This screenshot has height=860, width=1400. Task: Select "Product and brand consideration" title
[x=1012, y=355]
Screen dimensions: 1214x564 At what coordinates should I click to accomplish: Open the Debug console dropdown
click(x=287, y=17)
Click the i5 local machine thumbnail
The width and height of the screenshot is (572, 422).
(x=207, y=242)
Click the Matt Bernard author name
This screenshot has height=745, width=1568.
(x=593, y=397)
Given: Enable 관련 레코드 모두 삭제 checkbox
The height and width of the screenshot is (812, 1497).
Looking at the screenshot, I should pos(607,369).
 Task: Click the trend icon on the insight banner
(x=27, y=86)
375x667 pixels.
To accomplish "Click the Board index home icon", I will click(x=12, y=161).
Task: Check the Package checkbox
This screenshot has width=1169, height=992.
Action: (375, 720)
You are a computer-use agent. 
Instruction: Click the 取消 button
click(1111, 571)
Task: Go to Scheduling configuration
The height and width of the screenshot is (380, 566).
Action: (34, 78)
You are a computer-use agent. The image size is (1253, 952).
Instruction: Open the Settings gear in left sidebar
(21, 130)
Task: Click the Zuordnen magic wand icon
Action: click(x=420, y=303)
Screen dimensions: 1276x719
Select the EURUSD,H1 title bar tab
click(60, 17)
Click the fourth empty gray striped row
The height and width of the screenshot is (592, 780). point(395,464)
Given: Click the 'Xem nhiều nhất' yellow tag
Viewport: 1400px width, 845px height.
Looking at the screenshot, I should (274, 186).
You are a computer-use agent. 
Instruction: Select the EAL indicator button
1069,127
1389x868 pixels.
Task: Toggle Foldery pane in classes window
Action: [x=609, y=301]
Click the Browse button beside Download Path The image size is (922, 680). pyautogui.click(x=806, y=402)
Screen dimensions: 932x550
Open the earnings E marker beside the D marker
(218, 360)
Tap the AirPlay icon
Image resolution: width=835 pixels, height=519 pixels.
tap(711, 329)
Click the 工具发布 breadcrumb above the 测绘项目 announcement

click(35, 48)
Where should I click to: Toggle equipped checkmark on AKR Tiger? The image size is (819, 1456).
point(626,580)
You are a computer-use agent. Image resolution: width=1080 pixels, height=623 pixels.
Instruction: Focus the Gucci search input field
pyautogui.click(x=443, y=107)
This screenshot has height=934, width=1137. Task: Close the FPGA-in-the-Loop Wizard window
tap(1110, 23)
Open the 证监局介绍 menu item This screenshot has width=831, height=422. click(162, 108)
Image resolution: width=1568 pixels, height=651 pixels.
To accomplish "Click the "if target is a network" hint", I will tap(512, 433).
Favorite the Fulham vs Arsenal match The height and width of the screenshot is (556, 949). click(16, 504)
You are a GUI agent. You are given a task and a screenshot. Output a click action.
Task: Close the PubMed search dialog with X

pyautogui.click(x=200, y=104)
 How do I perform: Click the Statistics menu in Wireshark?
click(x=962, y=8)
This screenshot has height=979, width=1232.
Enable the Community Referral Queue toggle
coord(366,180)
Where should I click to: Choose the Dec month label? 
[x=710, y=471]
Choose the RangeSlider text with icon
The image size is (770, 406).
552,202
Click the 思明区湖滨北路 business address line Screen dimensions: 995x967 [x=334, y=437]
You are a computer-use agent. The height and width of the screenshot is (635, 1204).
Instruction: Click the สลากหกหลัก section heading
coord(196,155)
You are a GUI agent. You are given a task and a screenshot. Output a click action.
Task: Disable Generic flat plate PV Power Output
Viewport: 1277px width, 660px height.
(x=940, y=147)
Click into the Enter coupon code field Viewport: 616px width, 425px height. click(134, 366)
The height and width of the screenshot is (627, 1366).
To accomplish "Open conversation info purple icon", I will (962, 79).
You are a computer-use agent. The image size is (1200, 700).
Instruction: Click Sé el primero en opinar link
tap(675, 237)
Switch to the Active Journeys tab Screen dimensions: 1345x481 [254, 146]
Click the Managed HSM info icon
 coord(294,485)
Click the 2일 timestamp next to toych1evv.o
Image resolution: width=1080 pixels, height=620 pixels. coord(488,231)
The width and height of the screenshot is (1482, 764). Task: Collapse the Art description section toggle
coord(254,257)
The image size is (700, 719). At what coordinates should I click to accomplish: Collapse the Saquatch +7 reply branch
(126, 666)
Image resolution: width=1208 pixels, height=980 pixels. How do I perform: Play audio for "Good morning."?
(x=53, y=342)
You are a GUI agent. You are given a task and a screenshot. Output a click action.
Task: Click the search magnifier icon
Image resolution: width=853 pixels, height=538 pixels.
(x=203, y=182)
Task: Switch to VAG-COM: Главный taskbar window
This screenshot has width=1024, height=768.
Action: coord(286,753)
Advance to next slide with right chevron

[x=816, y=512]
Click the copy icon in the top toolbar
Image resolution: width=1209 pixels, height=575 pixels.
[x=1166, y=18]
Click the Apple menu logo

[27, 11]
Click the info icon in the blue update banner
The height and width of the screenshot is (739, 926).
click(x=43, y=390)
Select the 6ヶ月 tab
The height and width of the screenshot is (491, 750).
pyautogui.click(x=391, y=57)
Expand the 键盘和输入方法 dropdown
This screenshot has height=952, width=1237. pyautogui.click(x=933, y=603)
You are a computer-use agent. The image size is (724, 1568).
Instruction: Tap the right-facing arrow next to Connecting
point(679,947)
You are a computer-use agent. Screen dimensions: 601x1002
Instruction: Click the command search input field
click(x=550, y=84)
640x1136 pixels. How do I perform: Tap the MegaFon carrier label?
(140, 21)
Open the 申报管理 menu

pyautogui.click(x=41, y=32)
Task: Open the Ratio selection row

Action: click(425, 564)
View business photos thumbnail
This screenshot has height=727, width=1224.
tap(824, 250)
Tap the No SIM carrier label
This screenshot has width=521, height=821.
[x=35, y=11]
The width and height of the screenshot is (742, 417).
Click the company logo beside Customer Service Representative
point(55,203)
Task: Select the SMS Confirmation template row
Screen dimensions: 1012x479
********************
Exercise
Would you transcribe every entry exactly, leaving nothing out?

Solution for this exercise
This screenshot has height=860, width=1400. Task: Select "Product and brand consideration" title
[x=1012, y=355]
Screen dimensions: 1214x564 At what coordinates should I click to accomplish: Open the Debug console dropdown
click(x=287, y=17)
Click the i5 local machine thumbnail
The width and height of the screenshot is (572, 422).
(x=207, y=242)
Click the Matt Bernard author name
This screenshot has height=745, width=1568.
(x=593, y=397)
Given: Enable 관련 레코드 모두 삭제 checkbox
The height and width of the screenshot is (812, 1497).
Looking at the screenshot, I should pos(607,369).
 Task: Click the trend icon on the insight banner
(x=27, y=86)
375x667 pixels.
To accomplish "Click the Board index home icon", I will click(x=12, y=161).
Task: Check the Package checkbox
This screenshot has width=1169, height=992.
Action: (375, 720)
You are a computer-use agent. 
Instruction: Click the 取消 button
click(1111, 571)
Task: Go to Scheduling configuration
The height and width of the screenshot is (380, 566).
Action: (34, 78)
You are a computer-use agent. The image size is (1253, 952).
Instruction: Open the Settings gear in left sidebar
(21, 130)
Task: Click the Zuordnen magic wand icon
Action: click(x=420, y=303)
Screen dimensions: 1276x719
Select the EURUSD,H1 title bar tab
click(60, 17)
Click the fourth empty gray striped row
The height and width of the screenshot is (592, 780). point(395,464)
Given: Click the 'Xem nhiều nhất' yellow tag
Viewport: 1400px width, 845px height.
Looking at the screenshot, I should (274, 186).
You are a computer-use agent. 
Instruction: Select the EAL indicator button
1069,127
1389x868 pixels.
Task: Toggle Foldery pane in classes window
Action: [x=609, y=301]
Click the Browse button beside Download Path The image size is (922, 680). pyautogui.click(x=806, y=402)
Screen dimensions: 932x550
Open the earnings E marker beside the D marker
(218, 360)
Tap the AirPlay icon
Image resolution: width=835 pixels, height=519 pixels.
tap(711, 329)
Click the 工具发布 breadcrumb above the 测绘项目 announcement

click(35, 48)
Where should I click to: Toggle equipped checkmark on AKR Tiger? The image size is (819, 1456).
point(626,580)
You are a computer-use agent. Image resolution: width=1080 pixels, height=623 pixels.
Instruction: Focus the Gucci search input field
pyautogui.click(x=443, y=107)
This screenshot has height=934, width=1137. Task: Close the FPGA-in-the-Loop Wizard window
tap(1110, 23)
Open the 证监局介绍 menu item This screenshot has width=831, height=422. click(162, 108)
Image resolution: width=1568 pixels, height=651 pixels.
To accomplish "Click the "if target is a network" hint", I will tap(512, 433).
Favorite the Fulham vs Arsenal match The height and width of the screenshot is (556, 949). click(16, 504)
You are a GUI agent. You are given a task and a screenshot. Output a click action.
Task: Close the PubMed search dialog with X

pyautogui.click(x=200, y=104)
 How do I perform: Click the Statistics menu in Wireshark?
click(x=962, y=8)
This screenshot has height=979, width=1232.
Enable the Community Referral Queue toggle
coord(366,180)
Where should I click to: Choose the Dec month label? 
[x=710, y=471]
Choose the RangeSlider text with icon
The image size is (770, 406).
552,202
Click the 思明区湖滨北路 business address line Screen dimensions: 995x967 [x=334, y=437]
You are a computer-use agent. The height and width of the screenshot is (635, 1204).
Instruction: Click the สลากหกหลัก section heading
coord(196,155)
You are a GUI agent. You are given a task and a screenshot. Output a click action.
Task: Disable Generic flat plate PV Power Output
Viewport: 1277px width, 660px height.
(x=940, y=147)
Click into the Enter coupon code field Viewport: 616px width, 425px height. click(134, 366)
The height and width of the screenshot is (627, 1366).
To accomplish "Open conversation info purple icon", I will (962, 79).
You are a computer-use agent. The image size is (1200, 700).
Instruction: Click Sé el primero en opinar link
tap(675, 237)
Switch to the Active Journeys tab Screen dimensions: 1345x481 [254, 146]
Click the Managed HSM info icon
 coord(294,485)
Click the 2일 timestamp next to toych1evv.o
Image resolution: width=1080 pixels, height=620 pixels. coord(488,231)
The width and height of the screenshot is (1482, 764). Task: Collapse the Art description section toggle
coord(254,257)
The image size is (700, 719). At what coordinates should I click to accomplish: Collapse the Saquatch +7 reply branch
(126, 666)
Image resolution: width=1208 pixels, height=980 pixels. How do I perform: Play audio for "Good morning."?
(x=53, y=342)
You are a GUI agent. You are given a task and a screenshot. Output a click action.
Task: Click the search magnifier icon
Image resolution: width=853 pixels, height=538 pixels.
(x=203, y=182)
Task: Switch to VAG-COM: Главный taskbar window
This screenshot has width=1024, height=768.
Action: coord(286,753)
Advance to next slide with right chevron

[x=816, y=512]
Click the copy icon in the top toolbar
Image resolution: width=1209 pixels, height=575 pixels.
[x=1166, y=18]
Click the Apple menu logo

[27, 11]
Click the info icon in the blue update banner
The height and width of the screenshot is (739, 926).
click(x=43, y=390)
Select the 6ヶ月 tab
The height and width of the screenshot is (491, 750).
pyautogui.click(x=391, y=57)
Expand the 键盘和输入方法 dropdown
This screenshot has height=952, width=1237. pyautogui.click(x=933, y=603)
You are a computer-use agent. The image size is (724, 1568).
Instruction: Tap the right-facing arrow next to Connecting
point(679,947)
You are a computer-use agent. Screen dimensions: 601x1002
Instruction: Click the command search input field
click(x=550, y=84)
640x1136 pixels. How do I perform: Tap the MegaFon carrier label?
(140, 21)
Open the 申报管理 menu

pyautogui.click(x=41, y=32)
Task: Open the Ratio selection row

Action: click(425, 564)
View business photos thumbnail
This screenshot has height=727, width=1224.
tap(824, 250)
Tap the No SIM carrier label
This screenshot has width=521, height=821.
[x=35, y=11]
The width and height of the screenshot is (742, 417).
Click the company logo beside Customer Service Representative
point(55,203)
Task: Select the SMS Confirmation template row
Screen dimensions: 1012x479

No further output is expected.